Tipping Tips

I have, when necessary, been able to tip competently in America. Reading articles on the internet helped me going into most tipping-required situations, as well as knowing that I could always resort to yelling "I'm an Aussie mate, G'day G'day G'day" if things ever became confrontational.

We only needed to tip a handful of times in New York, as we carefully chose eateries without table service and our apartment was room-serviced weekly rather than daily. We were carrying our own bags, opening our own doors as much as possible and walking dozens of blocks instead of catching taxis. In Boston, however, things changed. We checked into a five star hotel that we'd found a good rate for via a "Secret Deal" on Hotwire. After five hours on Amtrak we dumped our bags on our floor and headed into Boston to find dinner before the Celtics game. When we returned after the game we found that our housekeeper Rosa had visited our room, avoided our hastily discarded luggage and turned down the sheets for us complete with slippers by the bed and chocolate on the pillows. This was a whole new level of service that I hadn't been expecting and I quickly started to calculate how often I might need to tip for room service and if this secret deal was going to turn out to be a bad investment. We tipped Rosa about five dollars for every day we spent in Boston.
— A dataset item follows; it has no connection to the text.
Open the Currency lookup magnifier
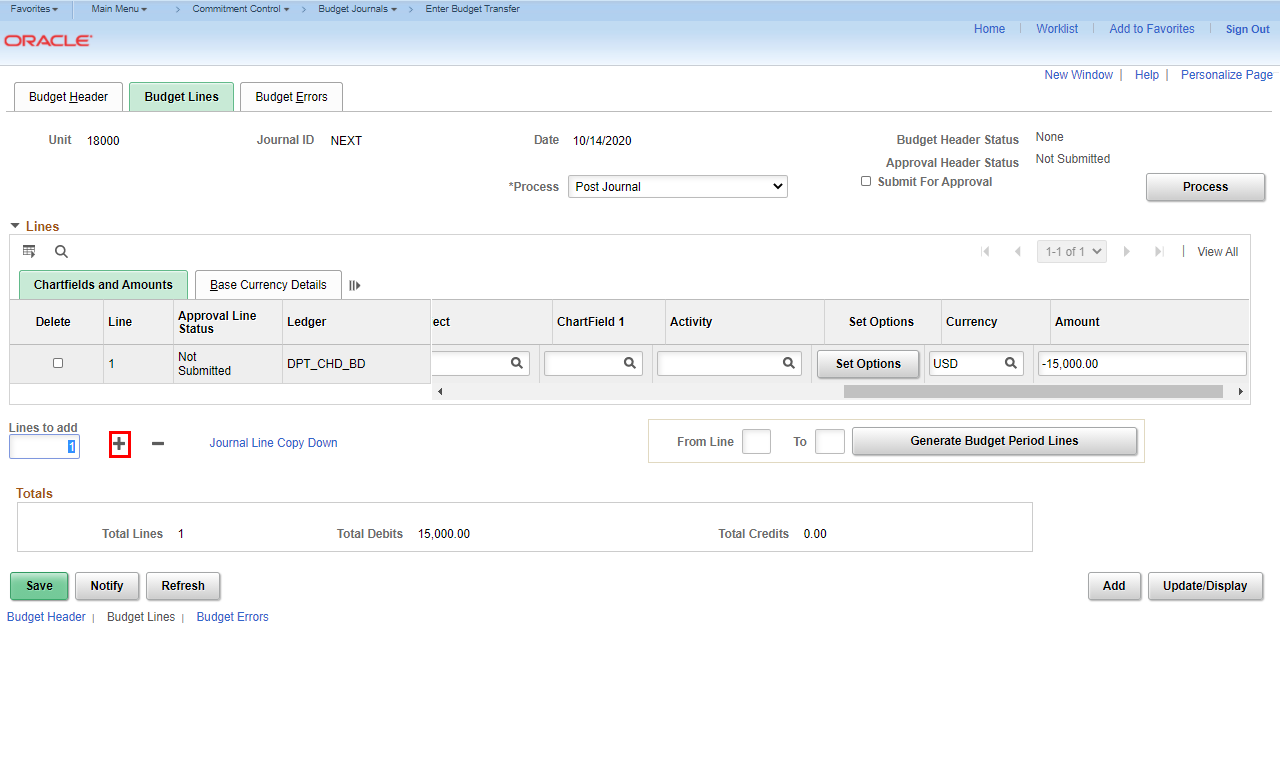1280x768 pixels. point(1011,364)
We decided it was a good exchange for a few chocolates and refills of the coffee bags. The slippers never fit me, which was disappointing, but I guess we got our money's worth by having the linen changed every day.
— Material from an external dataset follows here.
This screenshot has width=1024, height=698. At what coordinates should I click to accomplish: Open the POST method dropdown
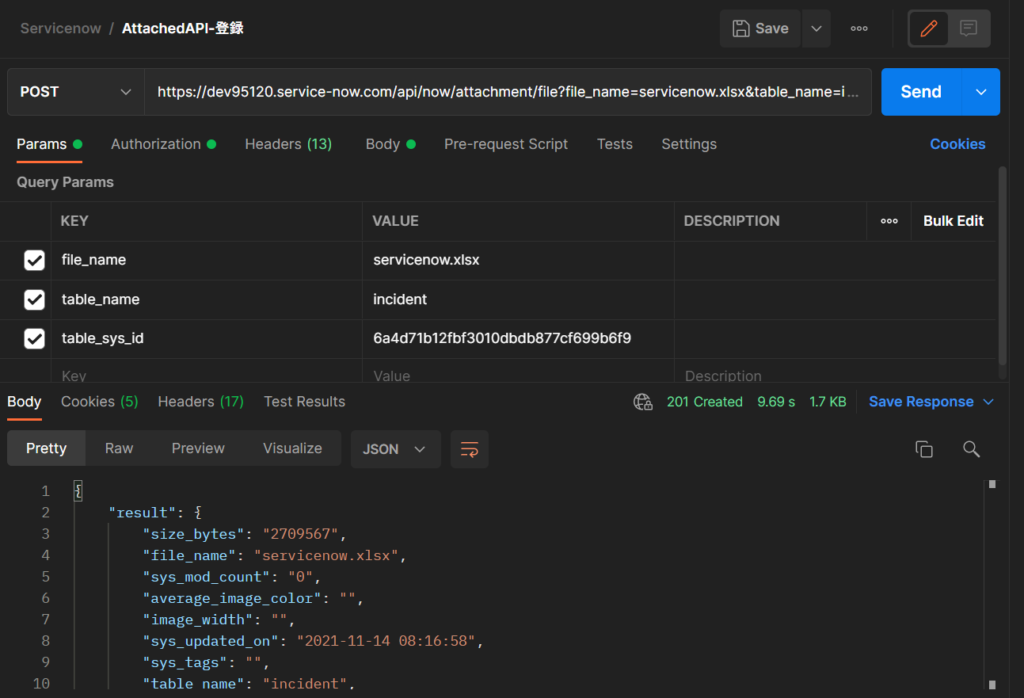[x=75, y=92]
We never met Rosa, but we left her notes with our tips each time we went out. Actually, I don't know for sure that we never met Rosa. We could have passed her in the hall once or twice. She never wrote back to us. Towards the end I was really close to tipping her a copy of John Grisham's A Painted House which I bought second hand in New York to read after my phone died. I decided not to, not because I thought it would be socially acceptable, but because it was such a terrible book. I found it at The Strand bookstore off Union Square on a rack of books that said "Half-Priced Mysteries" and as I'd never read any Grisham and the price was good I decided to buy it without much diligence. The Strand was such a momentous, lovely bookstore and from that day I regretted not finding a better book. The mystery was, "Who's painting our house?" (Luke, the pre-teen narrator wondered allowed). "I think it's that disabled hillbilly kid who's staying with us while his family harvest our cotton," his mother replies less than a page later. THAT WAS THE MYSTERY!? I put up with two hundred pages of visual depictions of post-war rural America and 1960s baseball for THAT? I forced myself to read it to the end, partly because I don't like giving up on books and partly because I had some constipation around the midpoint of the trip from so many different foods that I needed to eat. I finally finished reading it somewhere in Connecticut and sighed with disgust. Bloody Grisham. So in the end I did not leave it for Rosa and instead abandoned it on a table in Faneuil Hall Marketplace with an attachment "Free Book. One out of five stars."